H-A setup with zero loss messaging guidance needed

98 views
Skip to first unread message

Dave Murphy

unread,
May 15, 2019, 2:04:23 PM5/15/19
to rabbitmq-users
Anyone with some good sources or guidance for zero loss messaging setup for high availability? I'm dealing with a RabbitMQ environment that handles sales data, so ensuring those transactions are not lost during an outage and more importantly, node disconnect and cluster quiescence when the node comes back online, is of utmost importance. Everything I've read so far throws a lot of cautionary flags and suggests message loss is unavoidable. The vendor told us about a similar client that implemented their software had a horrible time with H-A and reverted back to a single node.

Luke Bakken

unread,
May 15, 2019, 5:47:21 PM5/15/19
to rabbitmq-users
Hi Dave,

It's important to realize that incorrectly coded applications are usually the weak link when it comes to message loss. Applications must be able to handle network errors and AMQP channel exceptions. They must know how to reconnect in the case of certain errors. They also must use persistent messages and publisher confirmations to ensure that what they publish has actually been routed to queues and written to disk.
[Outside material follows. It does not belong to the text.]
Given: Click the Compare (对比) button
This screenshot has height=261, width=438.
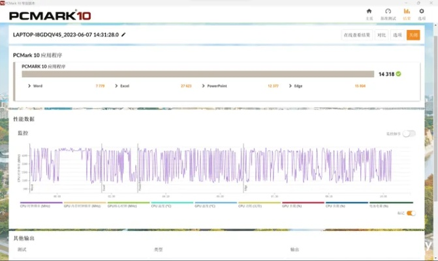Looking at the screenshot, I should click(381, 35).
RabbitMQ users frequently mirror queues to all nodes, when in reality a quorum is all you need. For a three-node cluster, that means mirroring to one other node (queue master + one mirror).

If you think you may be storing a lot of data in your queues (because consumers are unavailable or can't keep up) then using lazy queues is recommended to keep memory use reasonable.

The production checklist is also a good guide to reference - https://www.rabbitmq.com/production-checklist.html

Thanks,
Luke

Dave Murphy

unread,
May 15, 2019, 6:54:33 PM5/15/19
to rabbitmq-users
Is there any concern with what is described here? If nodes lose communication that all data is purged on a node when it comes back online?
"However, there is currently no way for a slave to know whether or not its queue contents have diverged from the master to which it is rejoining (this could happen during a network partition, for example). As such, when a slave rejoins a mirrored queue, it throws away any durable local contents it already has and starts empty."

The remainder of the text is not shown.